Unfortunately, Britain appears to have done away with the grand gold chain that the returning officers used to wear, even if the returning officer was an Indian woman wearing a sari. I knew that that sterling was down against the dollar but hadn't realised they were quite do desperate for funds across the pond.

Oh, the results. Looks like the Conservatives will win the most seats but looks very likely, if still not certain, that there will be a hung parliament with no party able to command a majority in the Commons. Last time, Labour won a clear majority with just 35% of the vote--the lowest in history. At this writing, the Tories have a little more than 37% of the vote but one still doesn't know if the Queen will send for the Conservative or Labour leader tomorrow. BBC says that a hung parliament is "certain" which means that the incumbent gets the first shot.

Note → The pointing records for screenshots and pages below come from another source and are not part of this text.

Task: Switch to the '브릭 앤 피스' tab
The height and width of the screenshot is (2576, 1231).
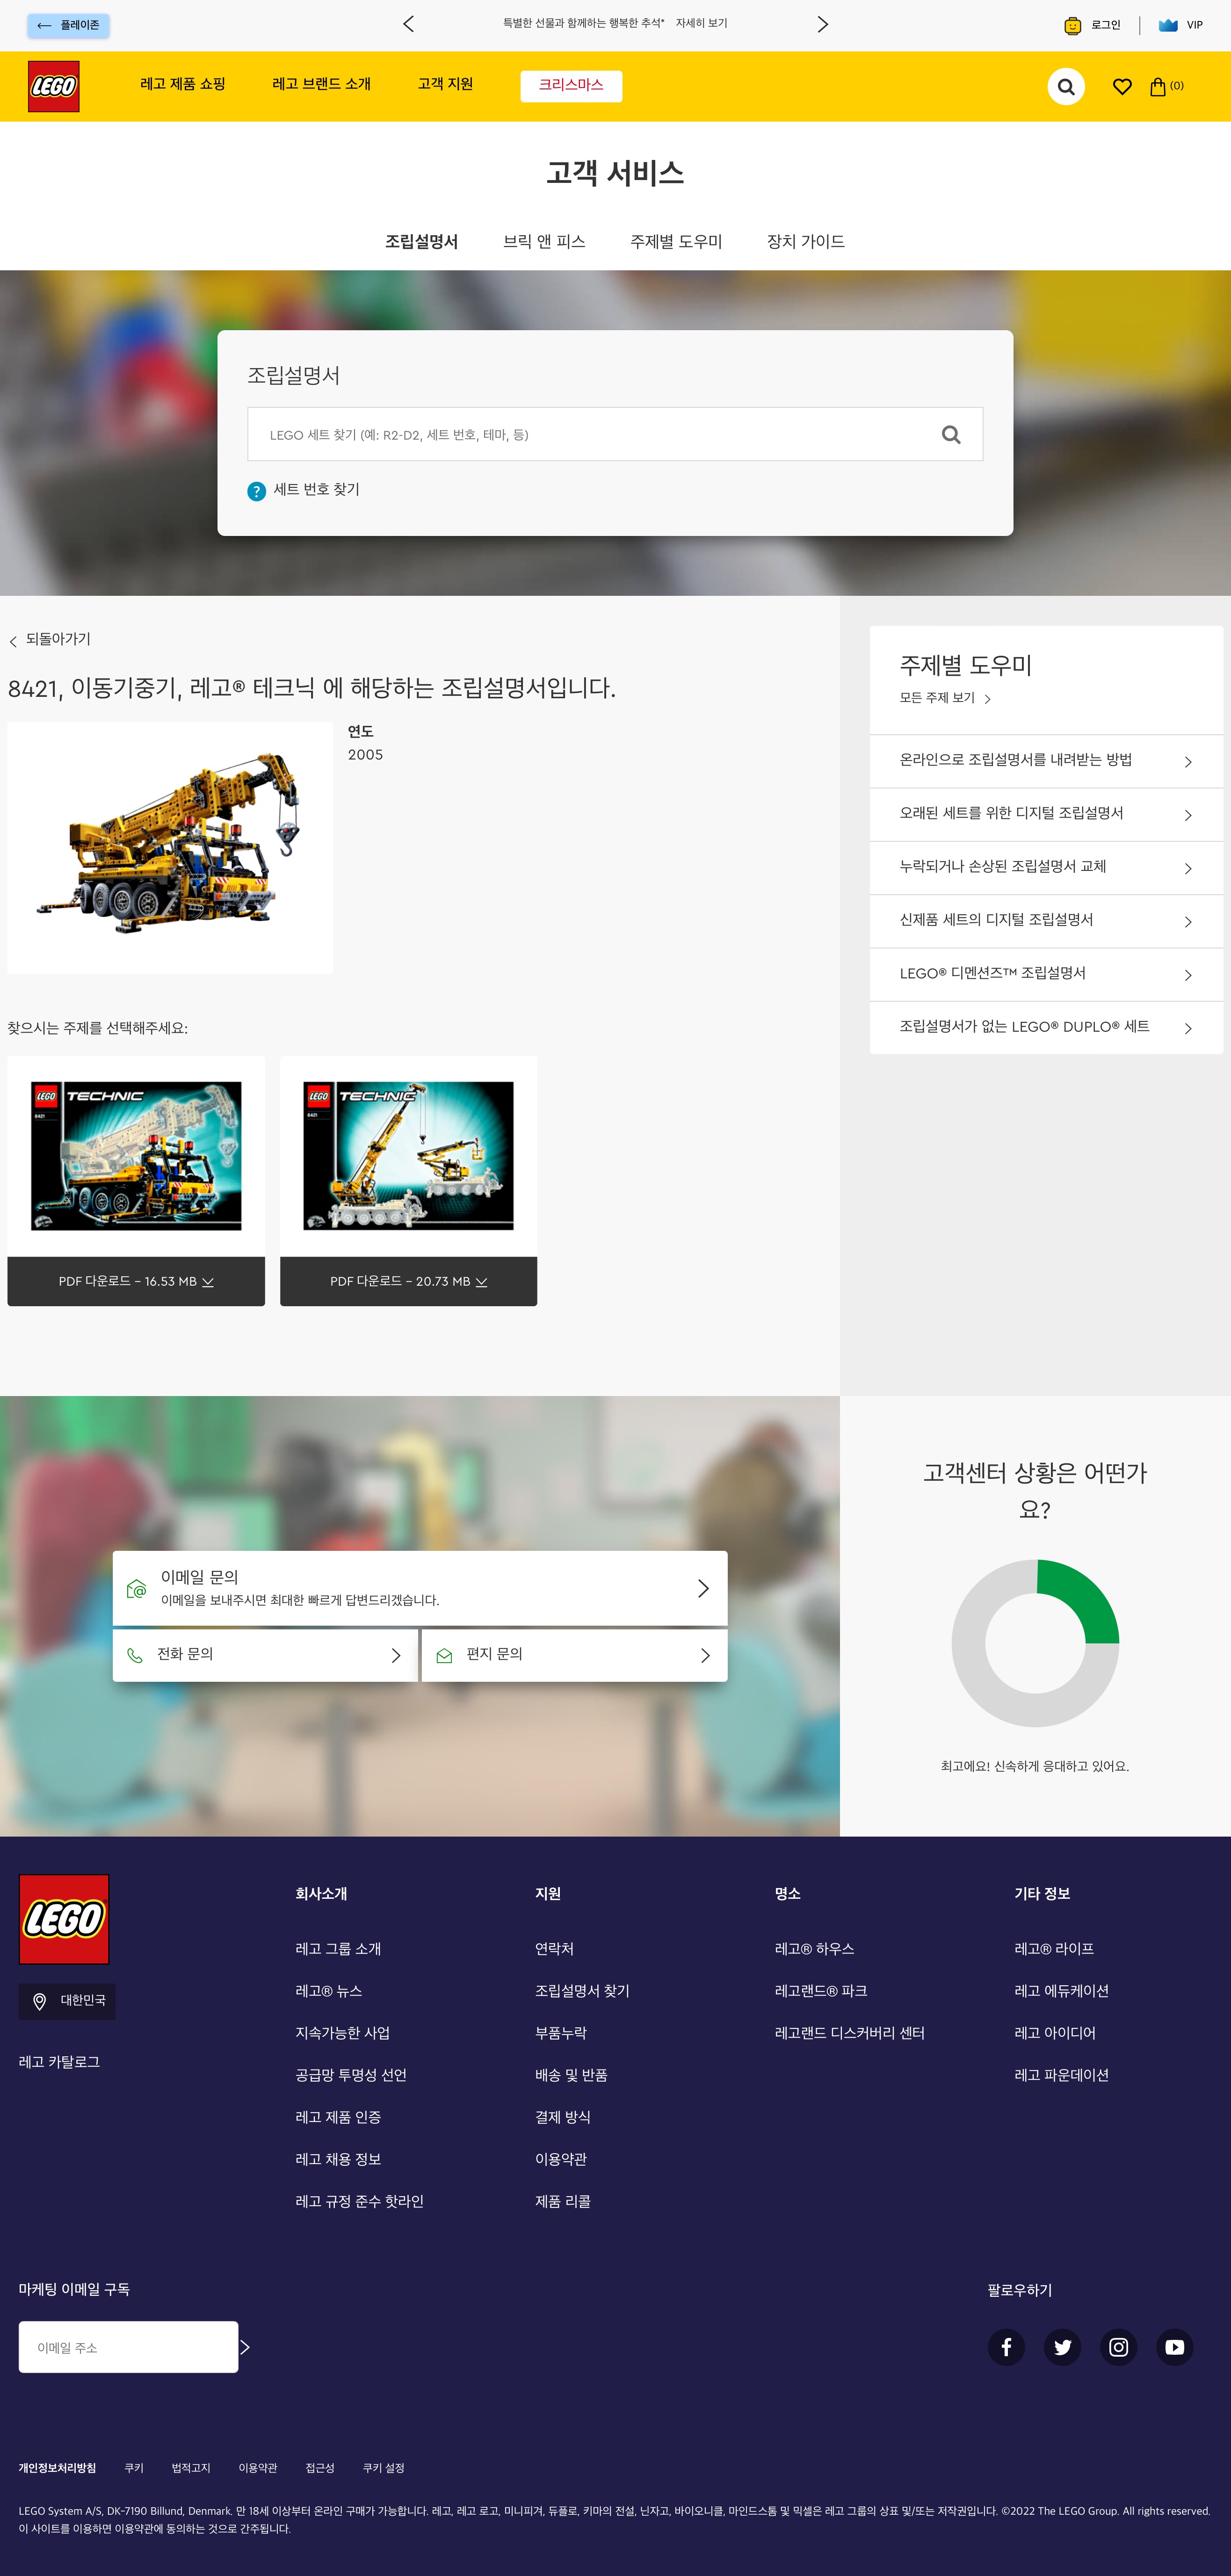Action: (x=543, y=241)
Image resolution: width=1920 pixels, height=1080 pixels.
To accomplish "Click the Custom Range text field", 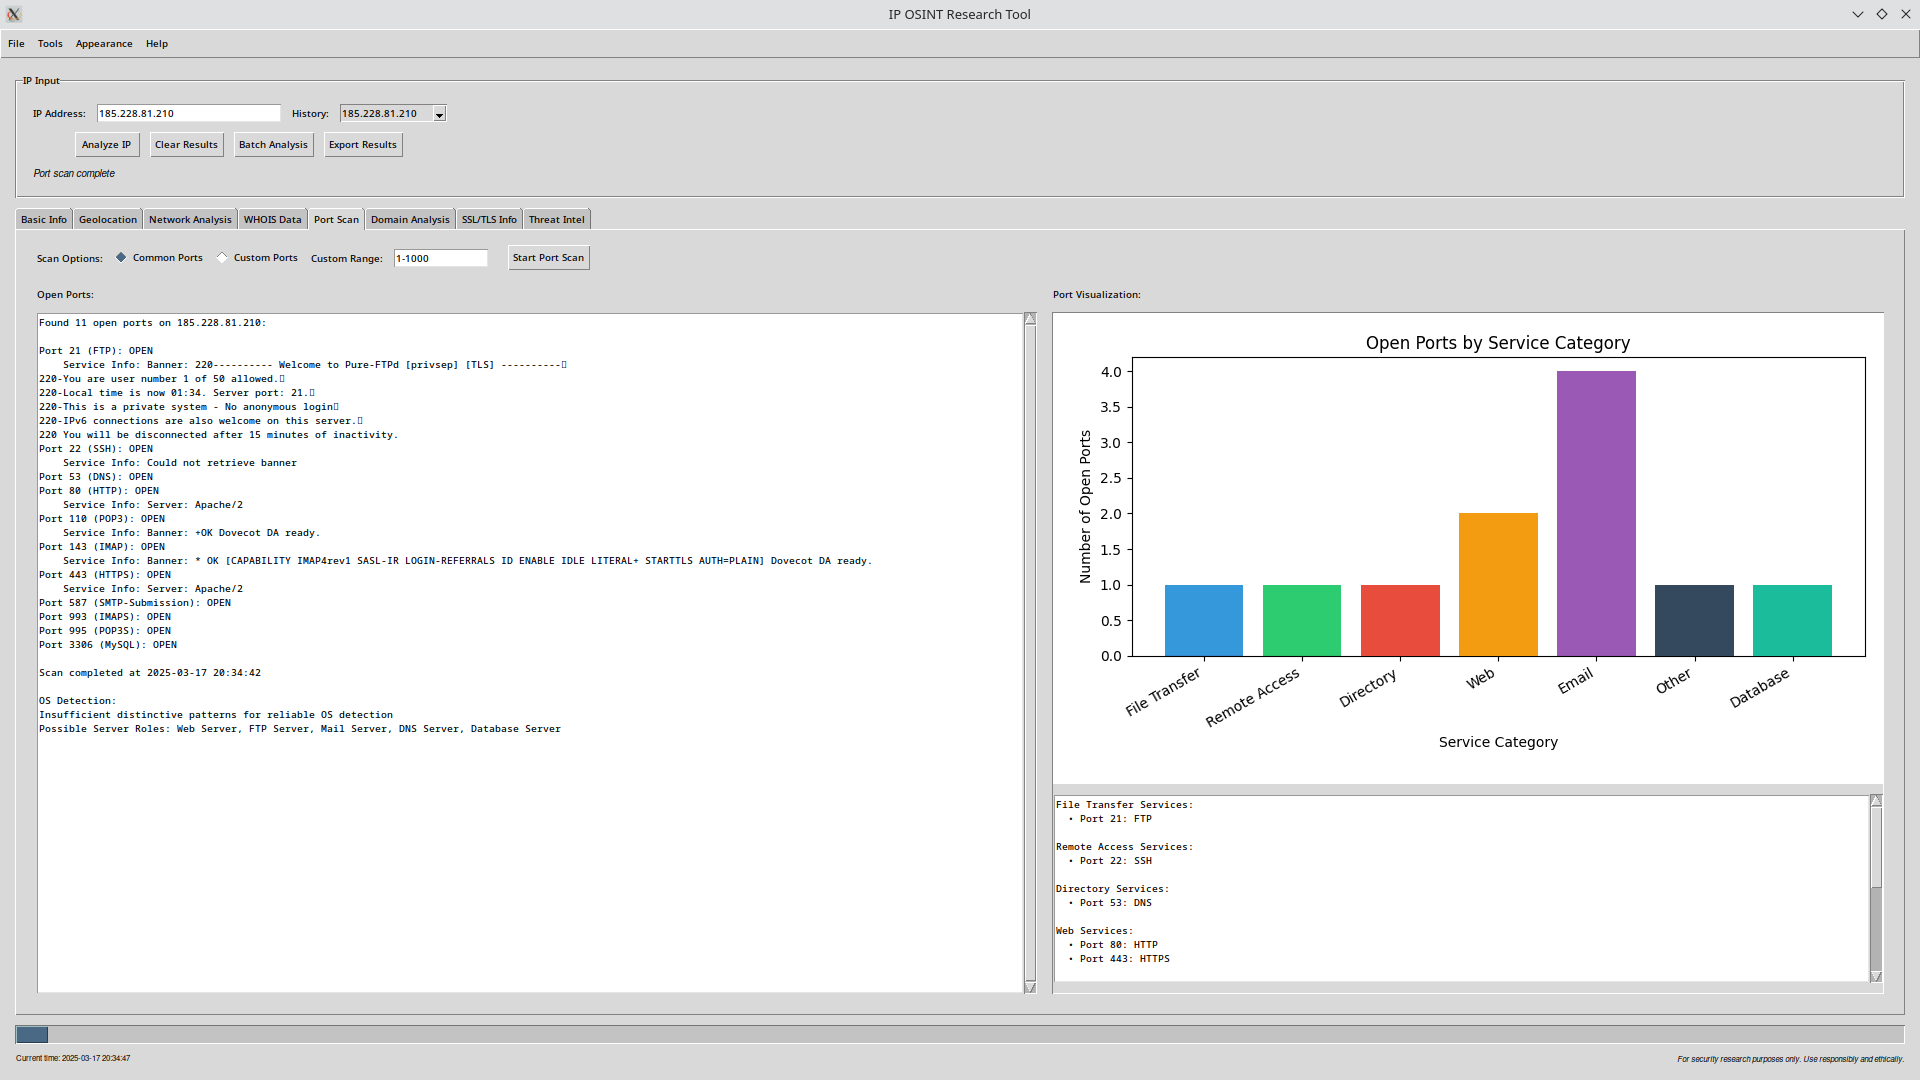I will pos(440,259).

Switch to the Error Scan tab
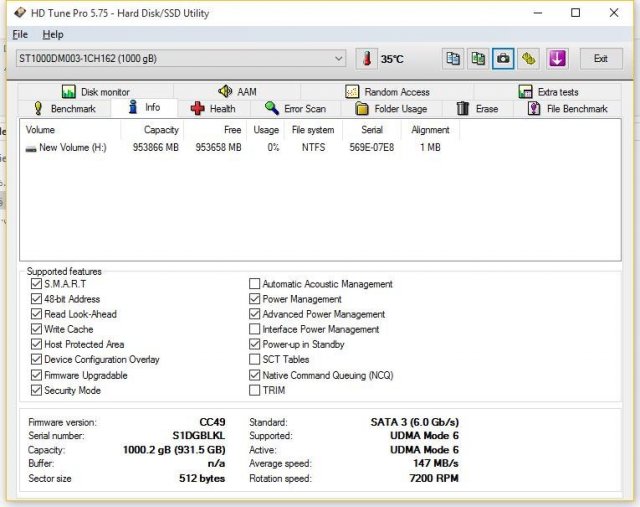click(x=295, y=108)
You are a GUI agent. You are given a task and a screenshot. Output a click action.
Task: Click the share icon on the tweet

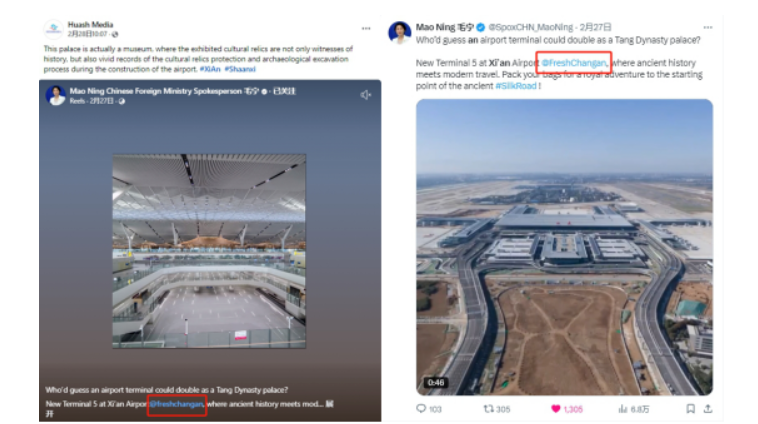(708, 408)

One should note that the Conservatives in Britain bear little resemblance to the Republicans Unplugged (Unhinged?) that now dominate the GOP. Indeed, former Obama campaigners have worked for both Labour and Conservatives.

The big story of the night appears to be the realignment that wasn't. Polls prior to the election projected big gains for the Liberal Democrats. So far, they are falling far short of projections that suggested they might overtake Labour with their share of the vote up by just over one percent right now.

One vast improvement our system: when a parliament is dissolved, it's done. The new parliament takes office immediately with the new PM moving in and the old one moving out the day after the election. Goodbye and thank you but don't let the door hit you on the way out.

Of course, that assumes you know who the PM will be.